▸ EXERCISE OBJECTIVE:
Strip out all images, then restate the data verbatim.

▸ DATASET EXCERPTS:
====================
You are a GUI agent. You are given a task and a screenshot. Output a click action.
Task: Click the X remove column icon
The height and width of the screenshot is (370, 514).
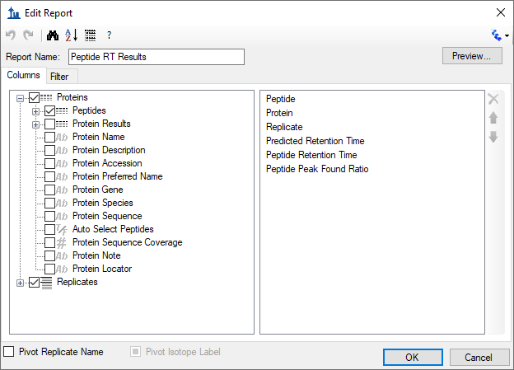coord(493,99)
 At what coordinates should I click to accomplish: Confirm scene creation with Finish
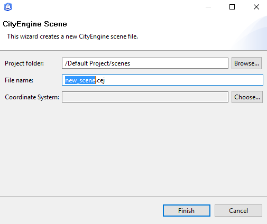[187, 210]
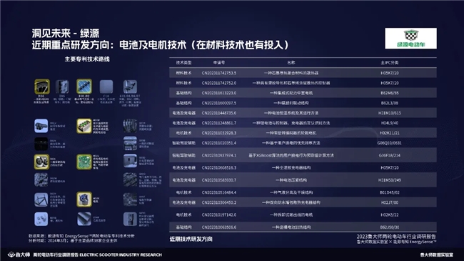Click the tire patent icon labeled B60
464x261 pixels.
click(42, 87)
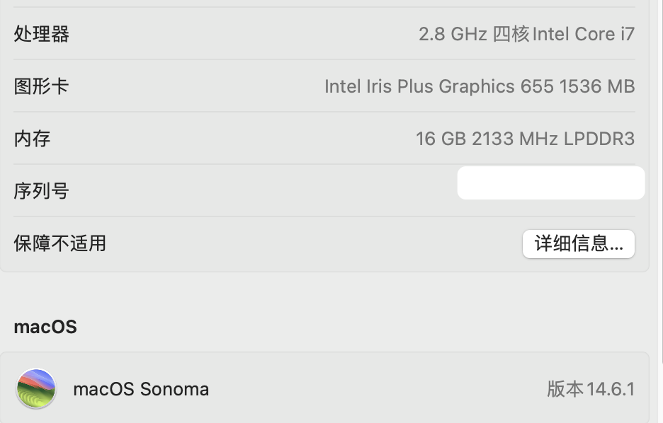Click the 内存 label
Viewport: 663px width, 423px height.
pyautogui.click(x=32, y=139)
====================
▸ ANSWER TO THIS EXERCISE:
You are a GUI agent. You are given a task and a screenshot. Output a click action.
Task: Click the X remove column icon
The height and width of the screenshot is (370, 514).
coord(493,99)
 At what coordinates should I click to accomplish: Confirm scene creation with Finish
[187, 210]
Click the tire patent icon labeled B60
464x261 pixels.
click(42, 87)
Click the 内存 label
Viewport: 663px width, 423px height.
pyautogui.click(x=32, y=139)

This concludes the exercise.